*** Opening EXERCISE INPUTS ***
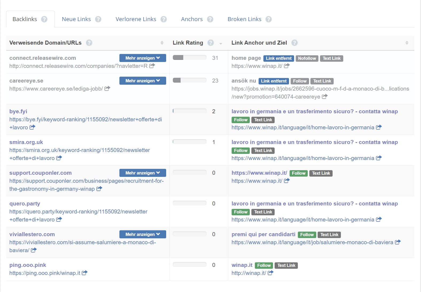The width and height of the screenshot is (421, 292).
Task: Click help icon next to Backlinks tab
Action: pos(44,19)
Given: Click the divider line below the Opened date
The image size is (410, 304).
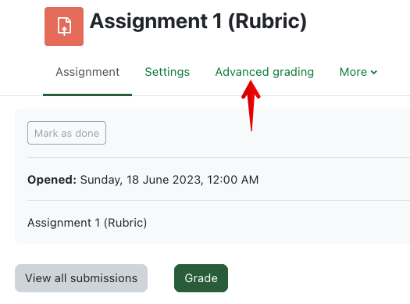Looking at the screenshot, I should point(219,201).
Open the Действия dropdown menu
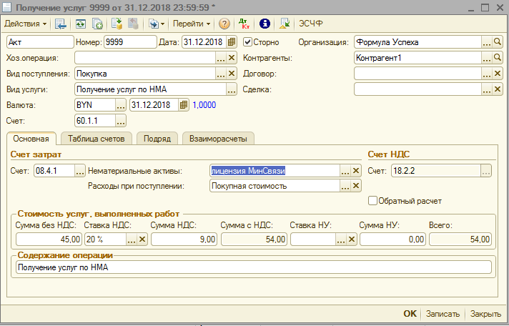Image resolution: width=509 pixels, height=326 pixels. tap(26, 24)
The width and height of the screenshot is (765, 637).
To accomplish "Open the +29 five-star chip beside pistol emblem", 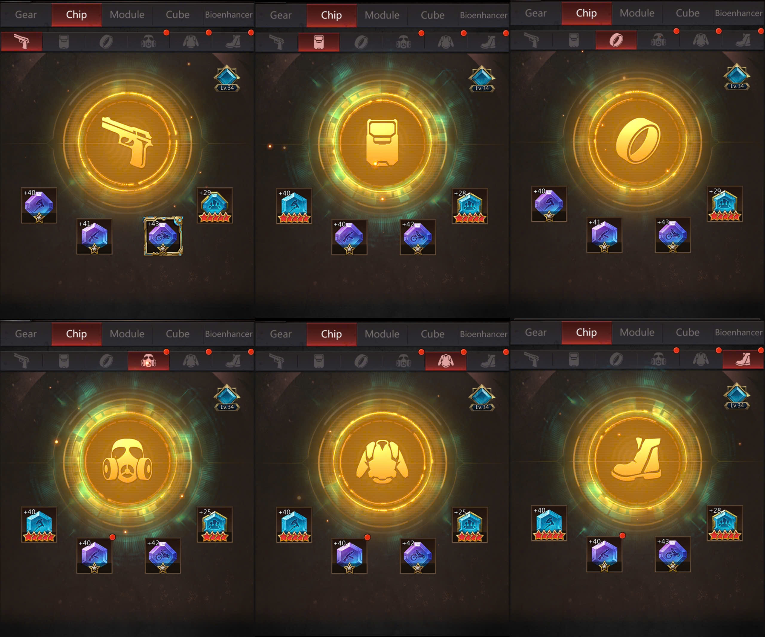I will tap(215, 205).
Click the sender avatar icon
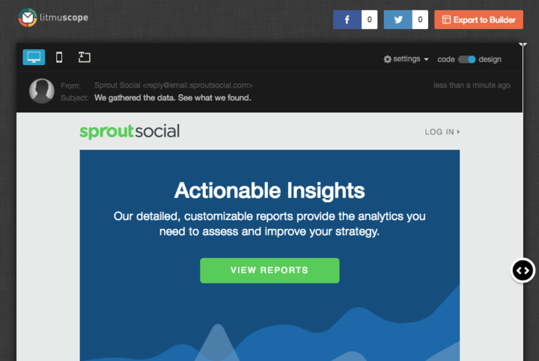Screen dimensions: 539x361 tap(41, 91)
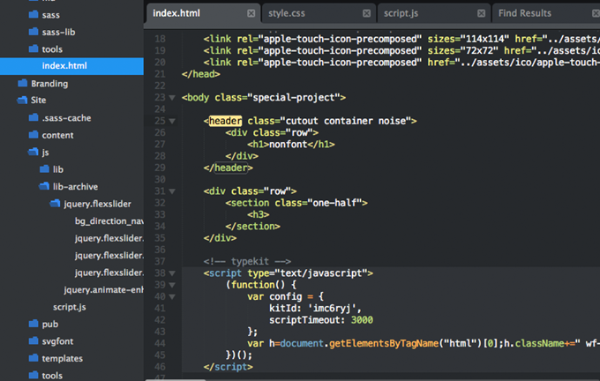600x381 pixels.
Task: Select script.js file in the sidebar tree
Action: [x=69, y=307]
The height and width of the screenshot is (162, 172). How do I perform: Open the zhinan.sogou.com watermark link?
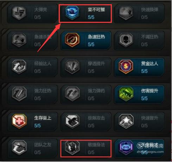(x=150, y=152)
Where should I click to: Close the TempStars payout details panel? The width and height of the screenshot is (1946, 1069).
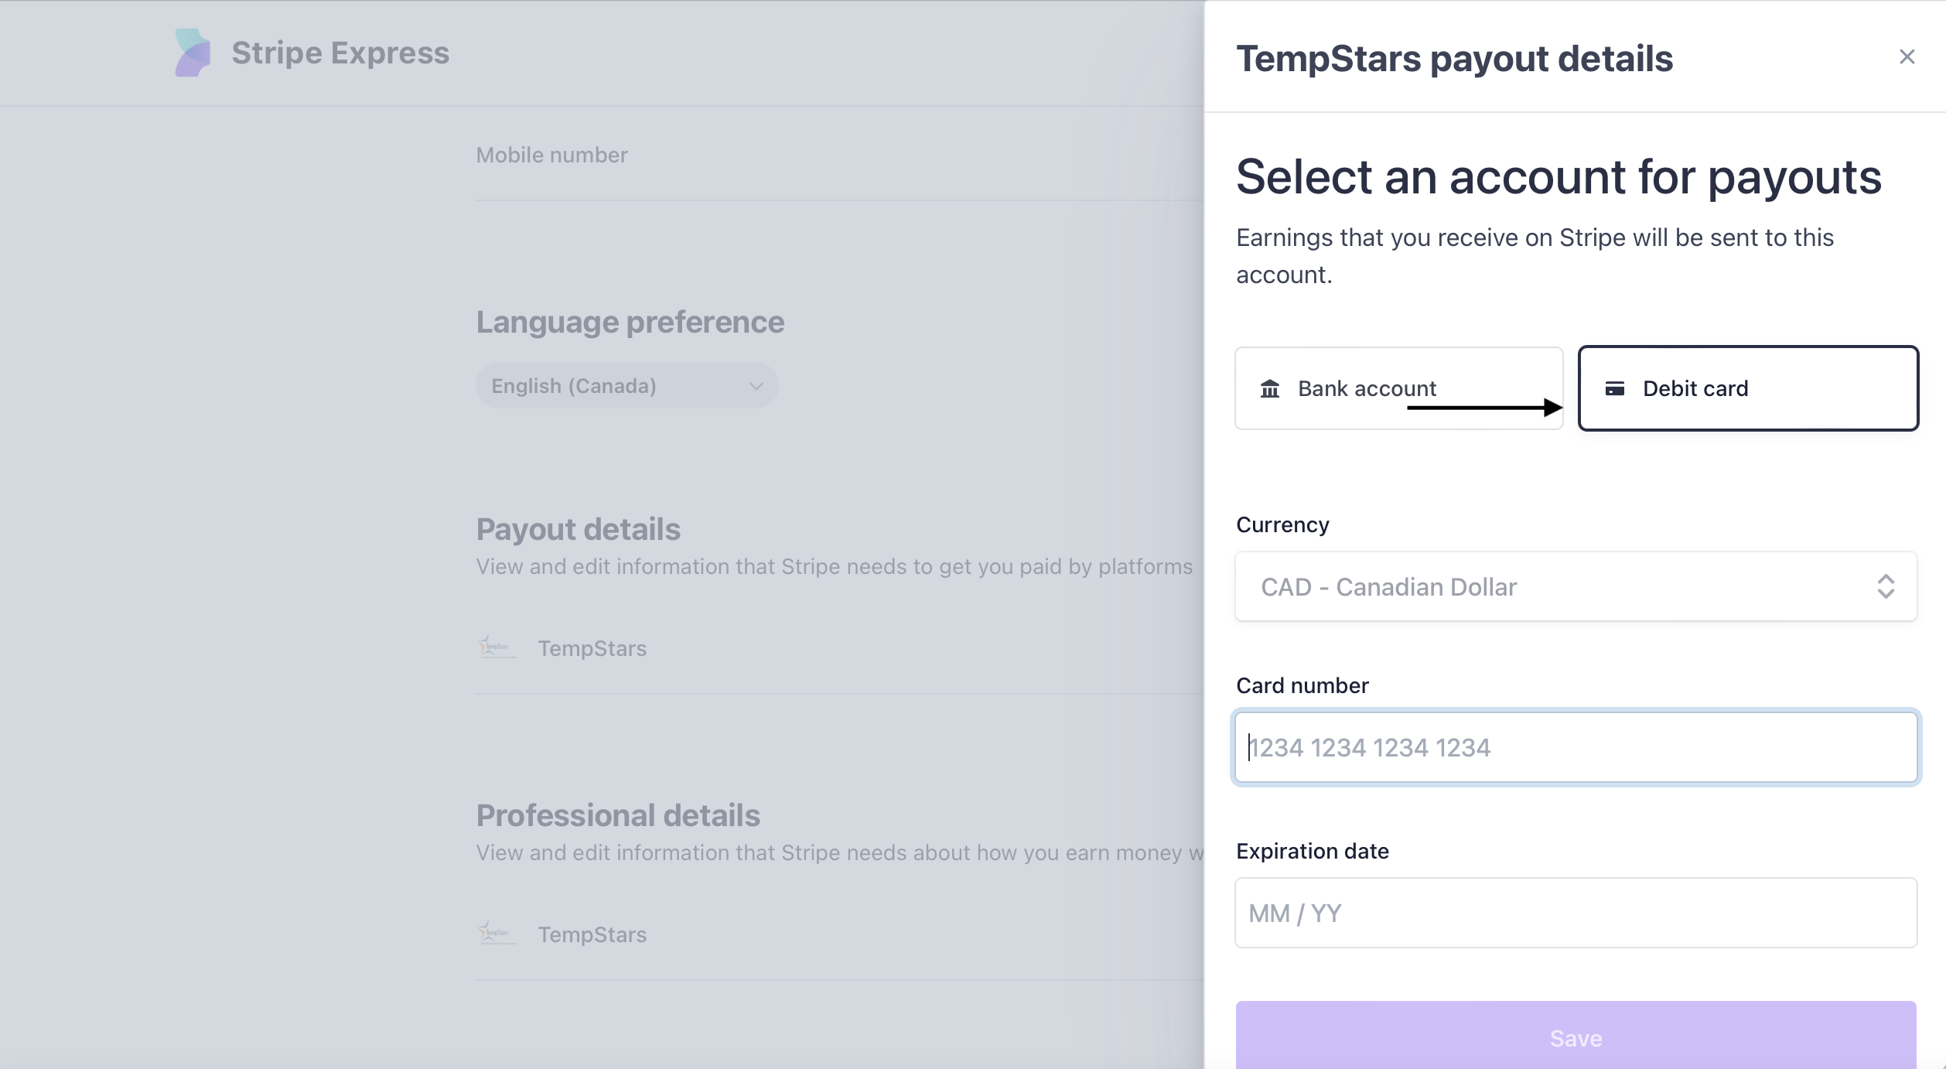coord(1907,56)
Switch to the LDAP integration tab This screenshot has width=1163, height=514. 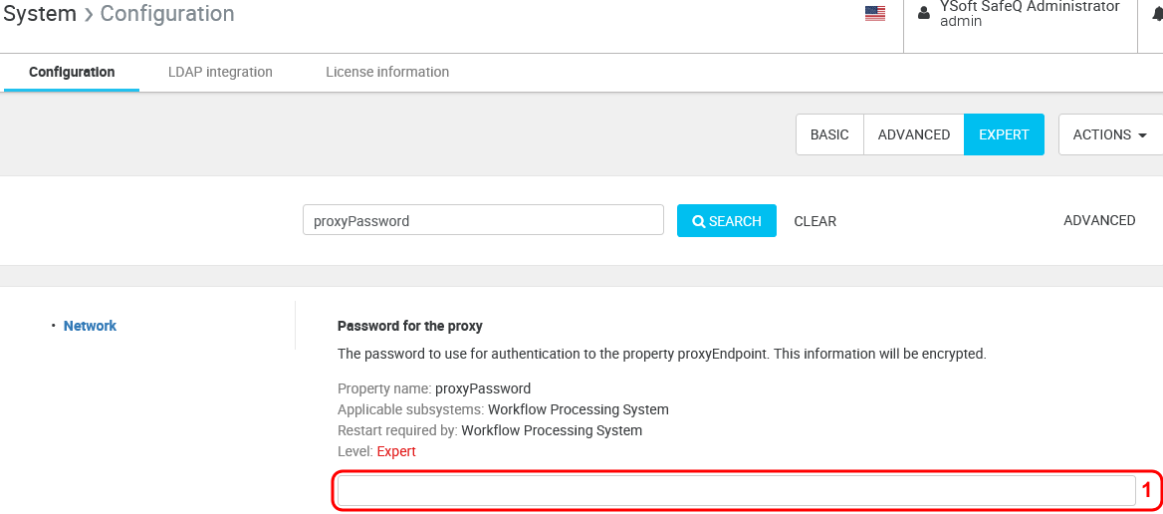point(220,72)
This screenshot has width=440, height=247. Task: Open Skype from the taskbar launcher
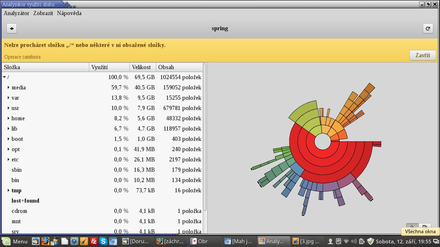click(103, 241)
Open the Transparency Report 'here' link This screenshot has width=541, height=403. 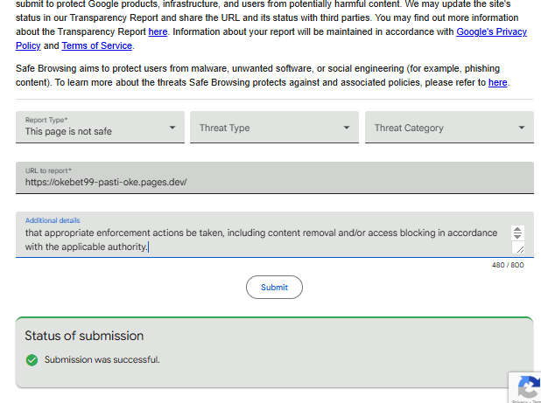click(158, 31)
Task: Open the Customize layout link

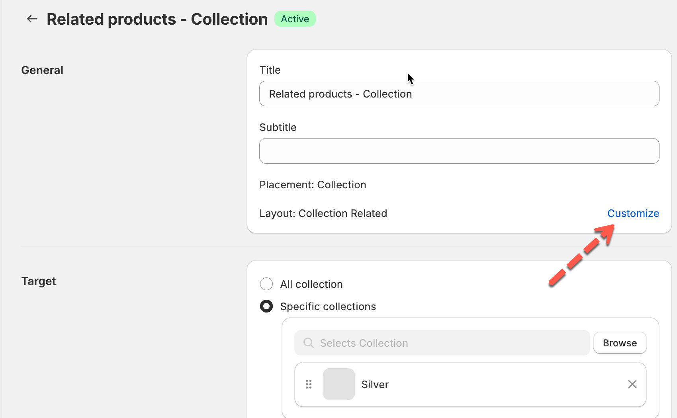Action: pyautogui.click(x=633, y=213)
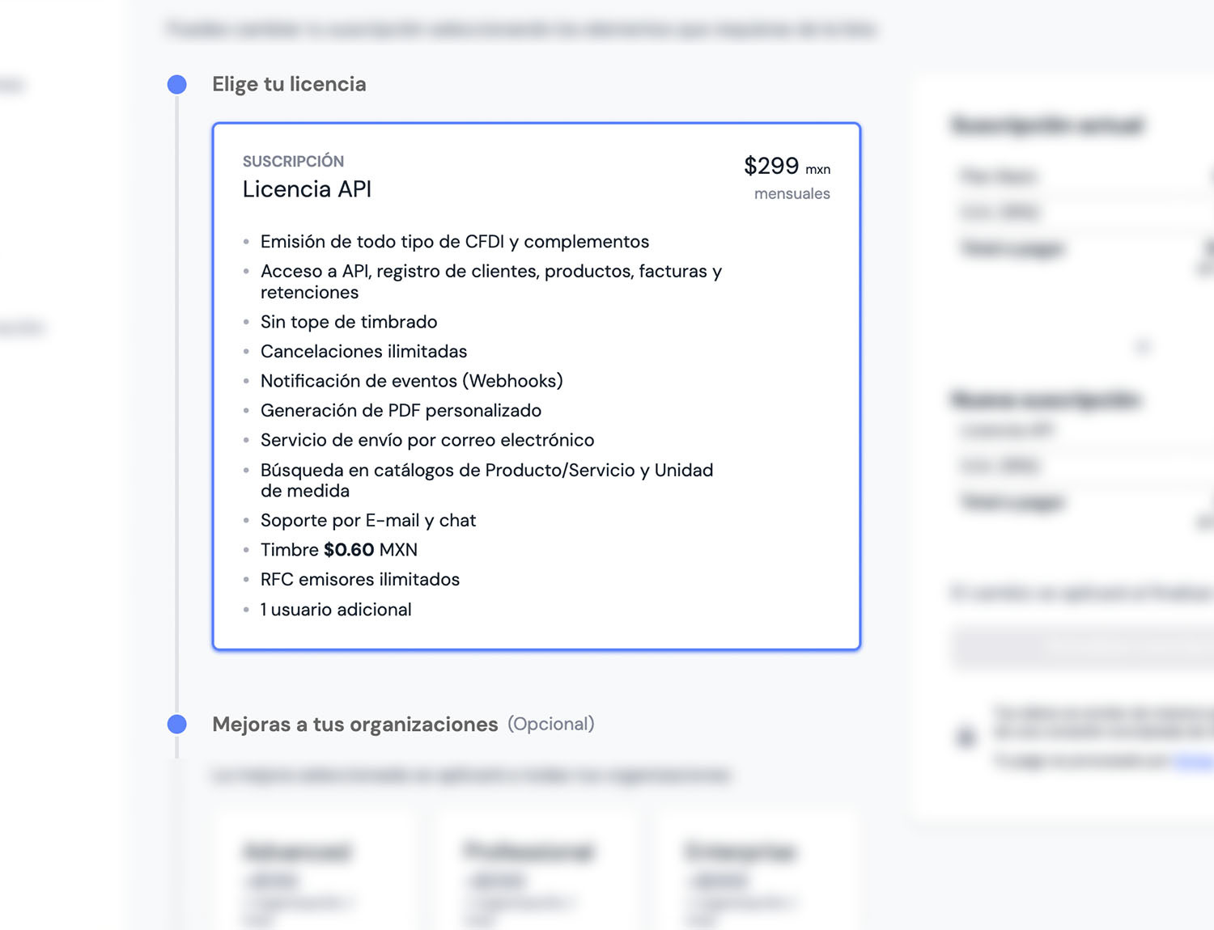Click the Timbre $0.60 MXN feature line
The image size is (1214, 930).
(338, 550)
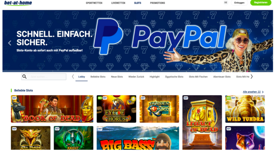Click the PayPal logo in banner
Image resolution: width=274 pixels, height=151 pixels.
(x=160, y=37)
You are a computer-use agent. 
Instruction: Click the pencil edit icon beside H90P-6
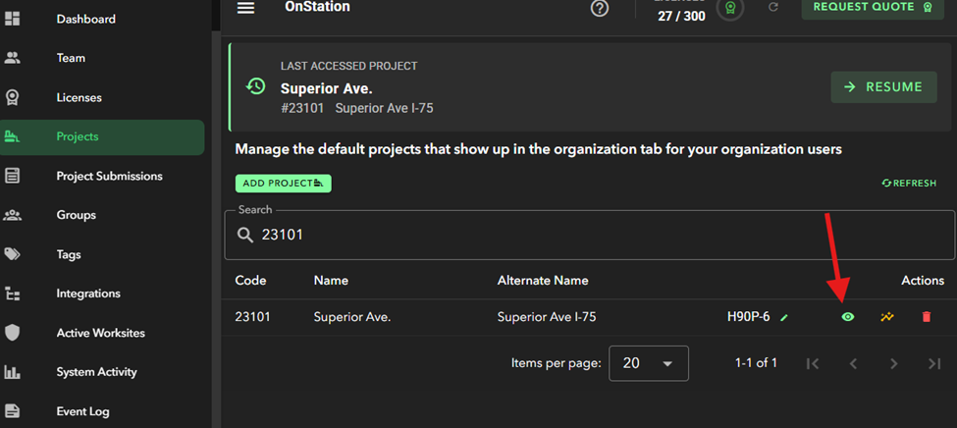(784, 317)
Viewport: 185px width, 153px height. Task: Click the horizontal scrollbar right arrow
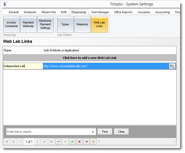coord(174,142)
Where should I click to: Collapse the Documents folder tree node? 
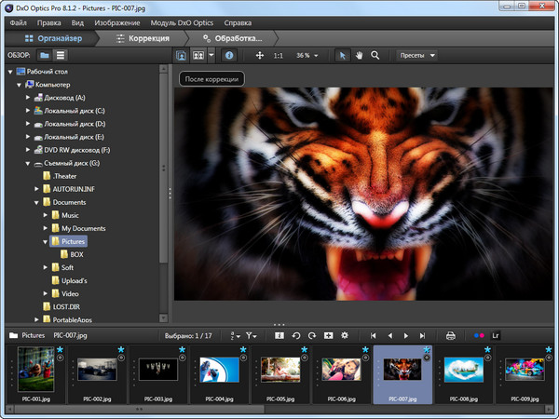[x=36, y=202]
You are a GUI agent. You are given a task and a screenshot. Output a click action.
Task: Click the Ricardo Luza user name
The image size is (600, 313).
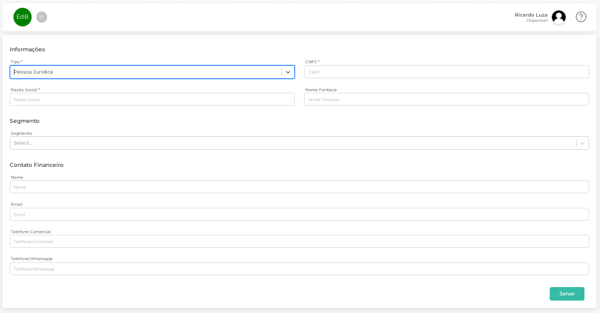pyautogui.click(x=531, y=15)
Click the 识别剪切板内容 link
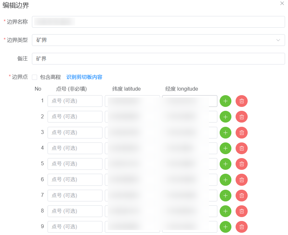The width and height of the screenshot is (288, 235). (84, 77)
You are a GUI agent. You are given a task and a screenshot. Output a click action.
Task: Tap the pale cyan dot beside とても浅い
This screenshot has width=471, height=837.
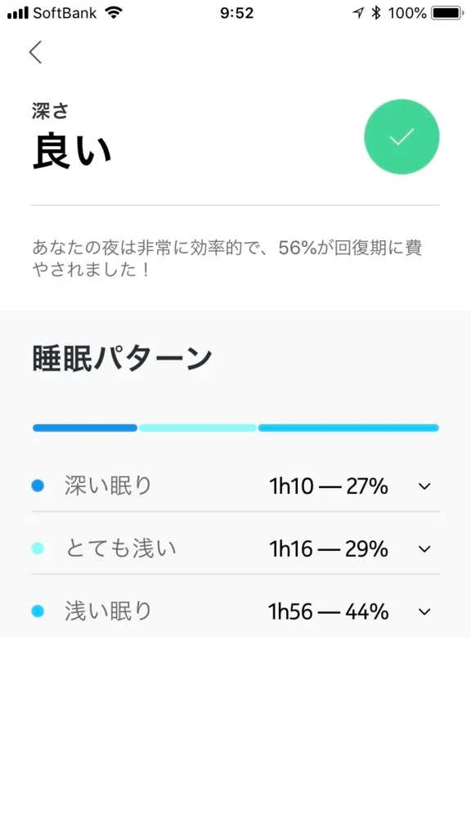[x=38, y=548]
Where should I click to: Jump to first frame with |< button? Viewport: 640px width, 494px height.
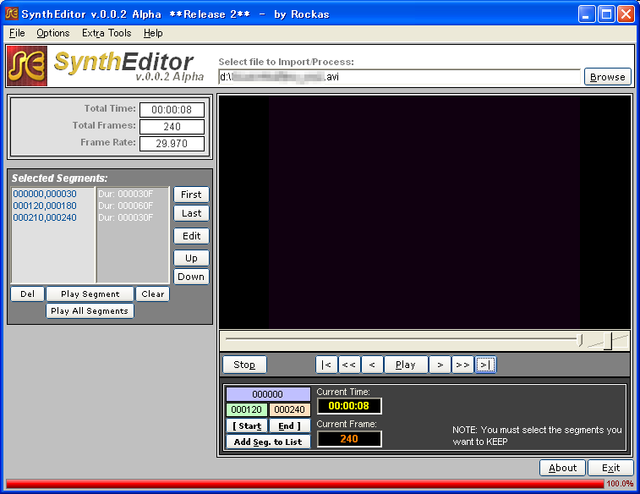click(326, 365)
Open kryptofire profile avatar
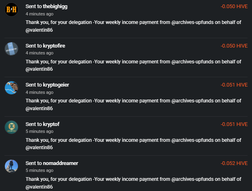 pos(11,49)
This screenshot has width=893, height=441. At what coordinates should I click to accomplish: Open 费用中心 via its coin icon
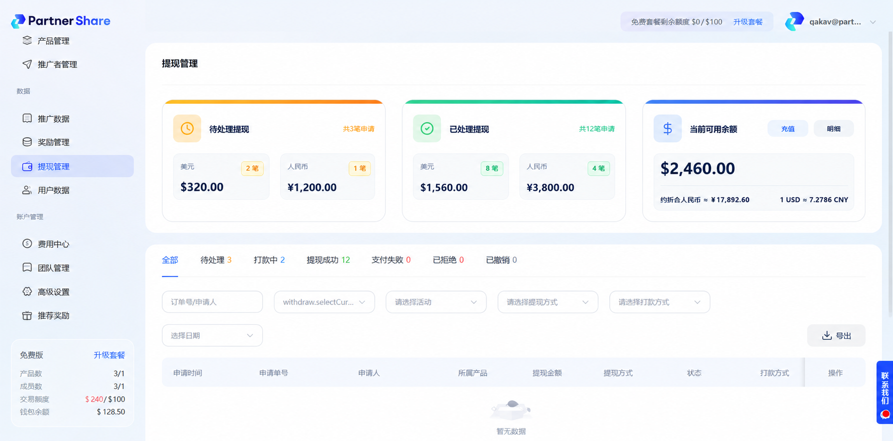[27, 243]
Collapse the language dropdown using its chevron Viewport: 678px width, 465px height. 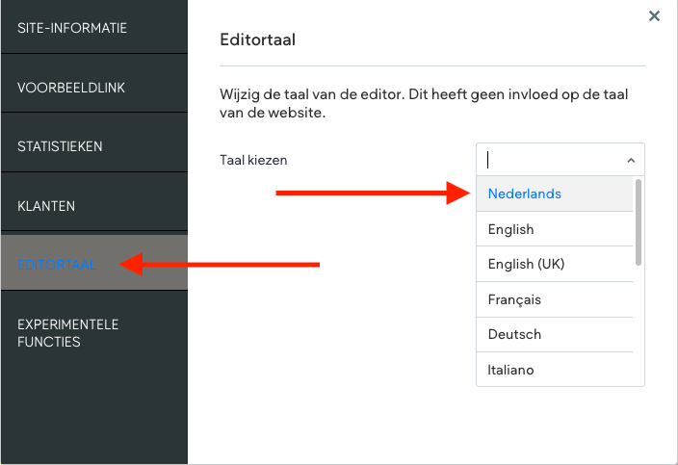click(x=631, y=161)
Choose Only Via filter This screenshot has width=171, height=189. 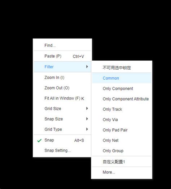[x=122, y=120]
*** Closing EXERCISE INPUTS ***
Leaving out each picture, repeat exactly the lines above from the one that contains "Task: Open the Customize layout link" through the one that contains "You are a computer-use agent.".

Task: Open the Customize layout link

Action: pyautogui.click(x=633, y=213)
Click the Timbre $0.60 MXN feature line
The image size is (1214, 930).
(338, 550)
Click the PayPal logo in banner
Image resolution: width=274 pixels, height=151 pixels.
(x=160, y=37)
You are a computer-use agent. 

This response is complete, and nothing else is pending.